◆ Records provided:

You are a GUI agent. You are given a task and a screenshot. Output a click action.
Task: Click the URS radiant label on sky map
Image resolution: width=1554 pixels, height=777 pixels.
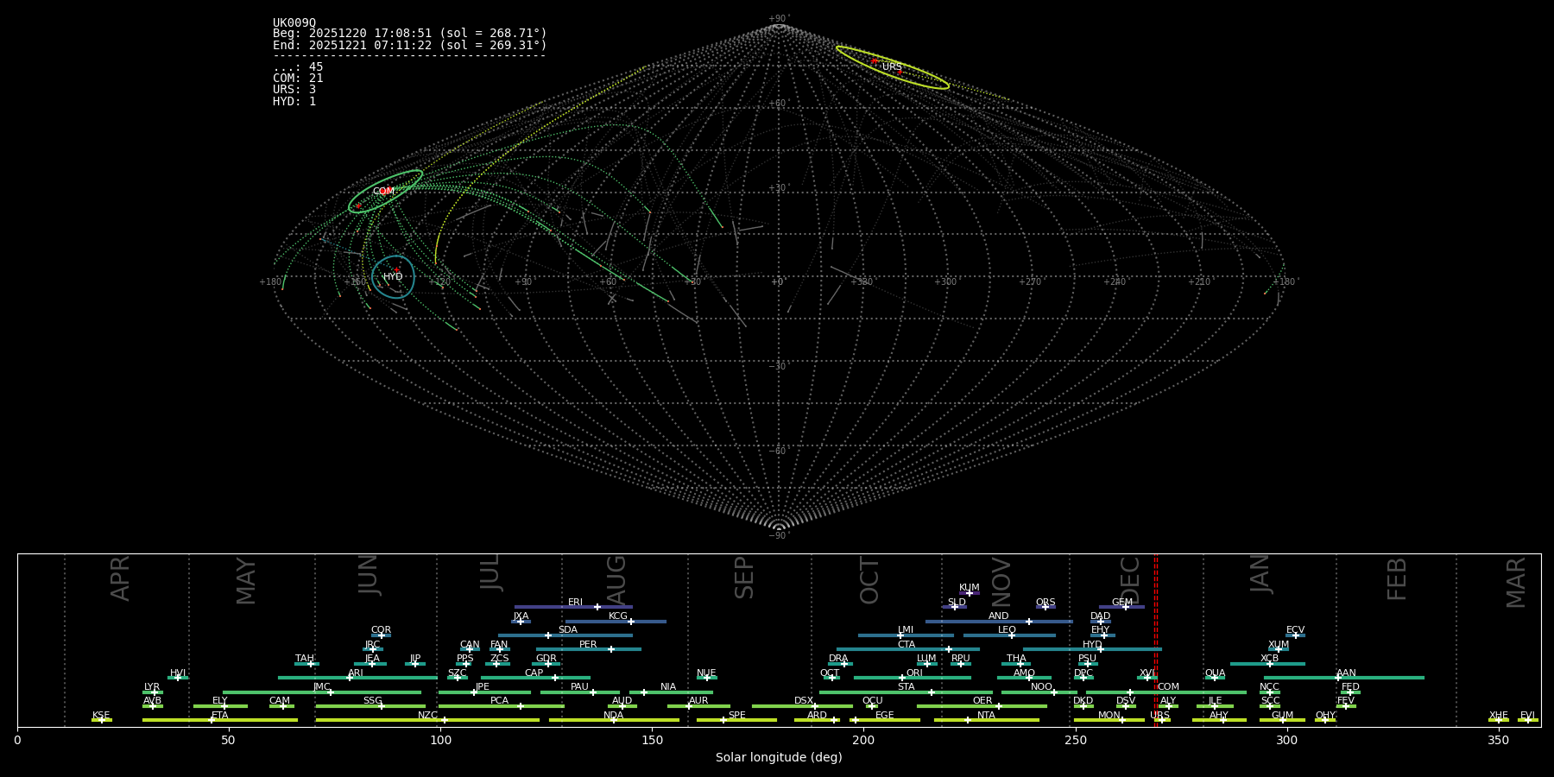pos(892,67)
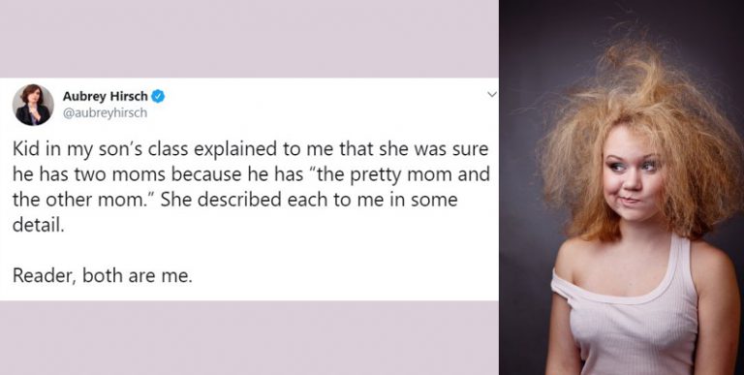Open the Aubrey Hirsch display name link
This screenshot has width=744, height=375.
105,96
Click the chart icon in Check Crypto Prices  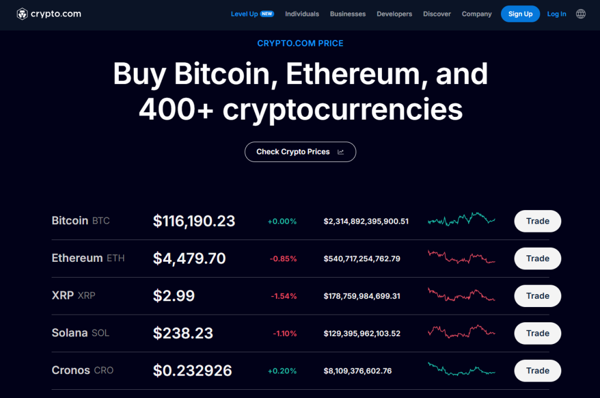[340, 152]
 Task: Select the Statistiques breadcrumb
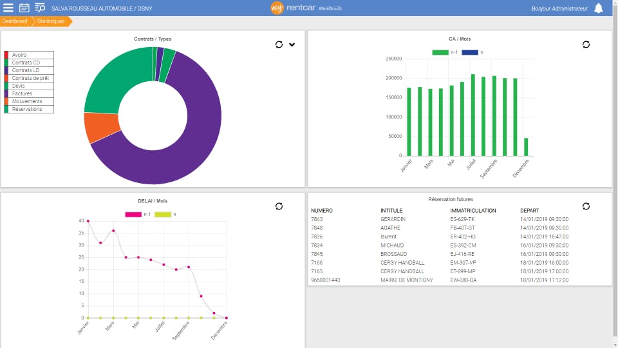tap(51, 21)
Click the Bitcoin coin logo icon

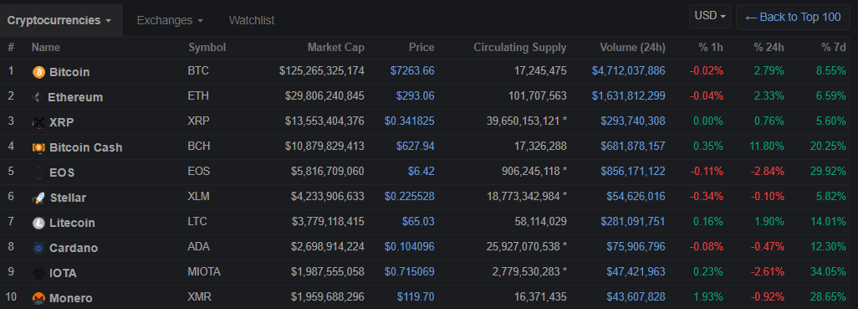(x=38, y=72)
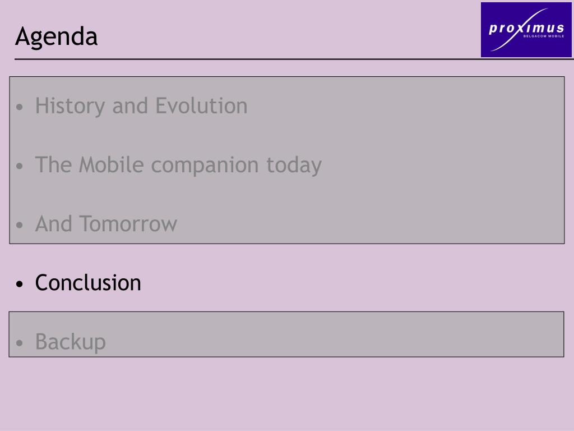
Task: Select the 'BELGACOM MOBILE' tagline in the logo
Action: (x=544, y=36)
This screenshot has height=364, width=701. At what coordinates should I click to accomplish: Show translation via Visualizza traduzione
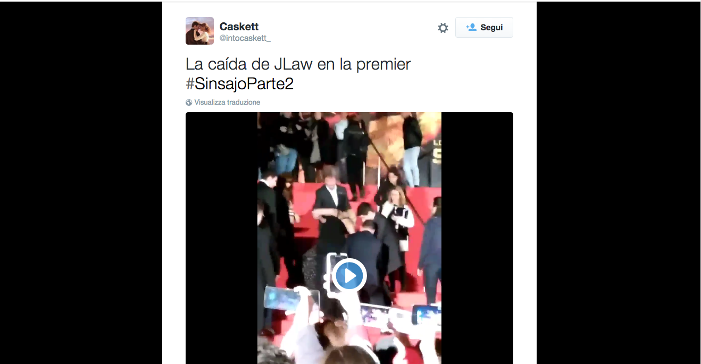[227, 103]
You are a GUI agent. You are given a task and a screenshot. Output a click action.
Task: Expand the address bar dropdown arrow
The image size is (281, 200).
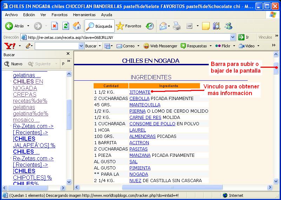233,37
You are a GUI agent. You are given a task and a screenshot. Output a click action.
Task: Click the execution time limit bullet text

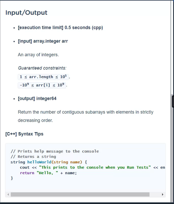coord(60,27)
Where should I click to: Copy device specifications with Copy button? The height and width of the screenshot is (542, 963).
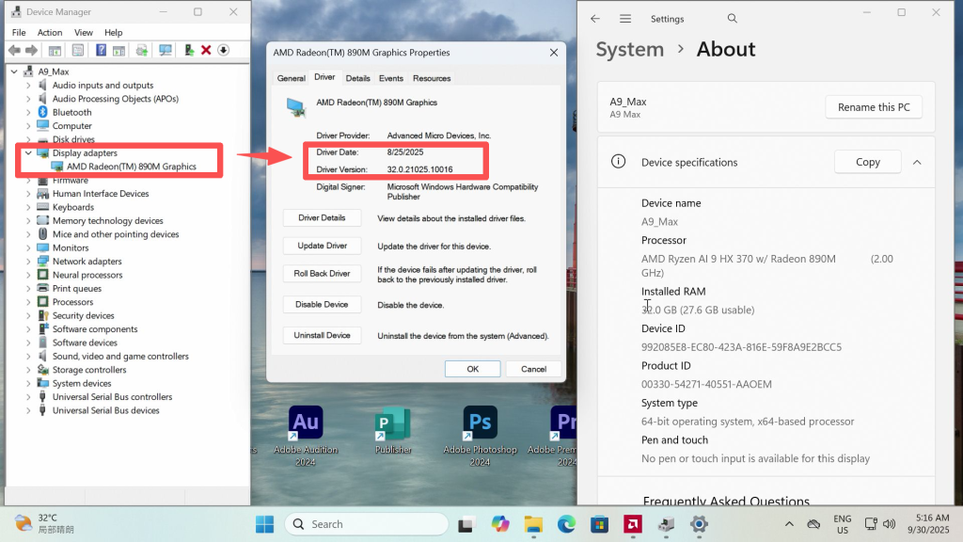point(867,162)
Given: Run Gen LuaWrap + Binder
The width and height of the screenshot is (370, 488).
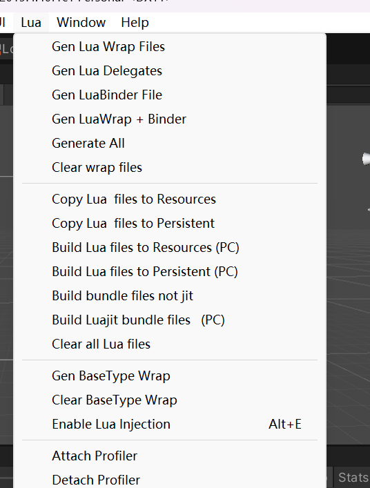Looking at the screenshot, I should 170,119.
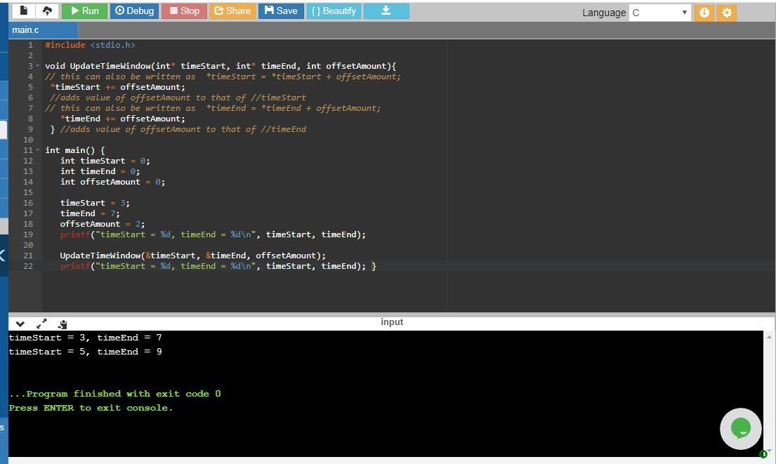This screenshot has width=776, height=464.
Task: Beautify the code
Action: pyautogui.click(x=334, y=11)
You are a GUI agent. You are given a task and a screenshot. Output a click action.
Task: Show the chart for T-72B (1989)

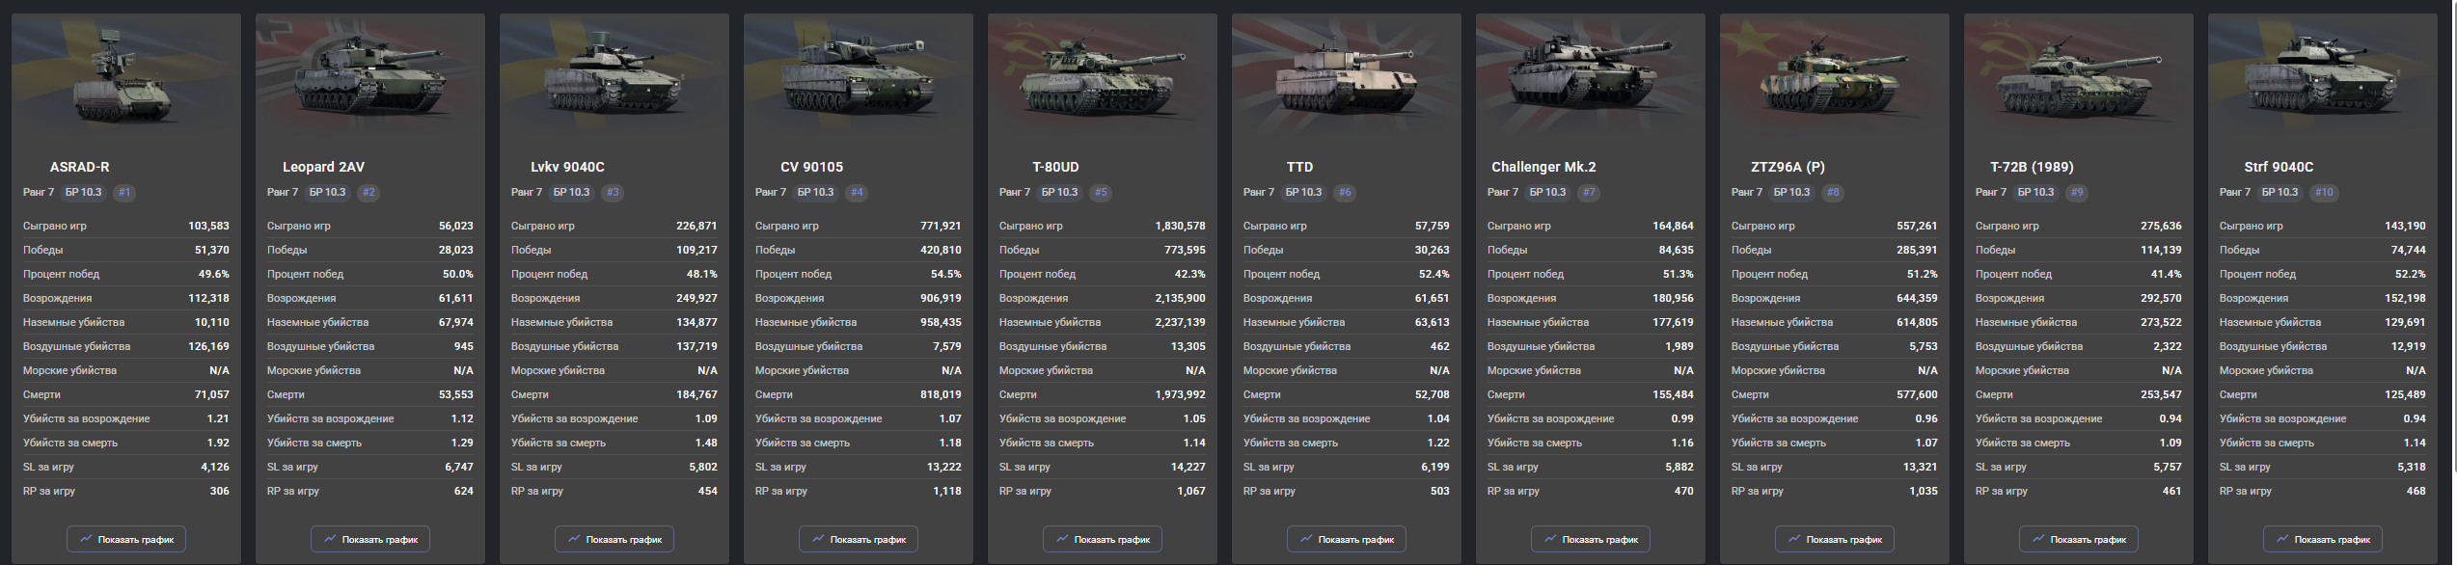2079,539

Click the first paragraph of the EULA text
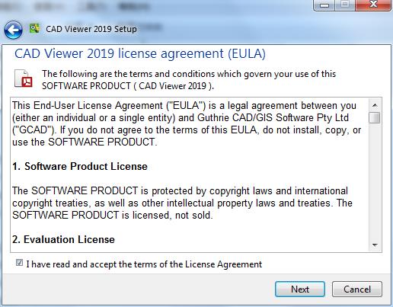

◆ What to work on: Find the line with "Task: Click the execution" in the entries above. Set down exactly every line from it up to and including the line with "Given: Run Gen LuaWrap + Binder", images excluded.

◆ Answer box:
Task: Click the execution time limit bullet text

coord(60,27)
Where should I click to: Copy device specifications with Copy button? The height and width of the screenshot is (542, 963).
point(867,162)
Given: Run Gen LuaWrap + Binder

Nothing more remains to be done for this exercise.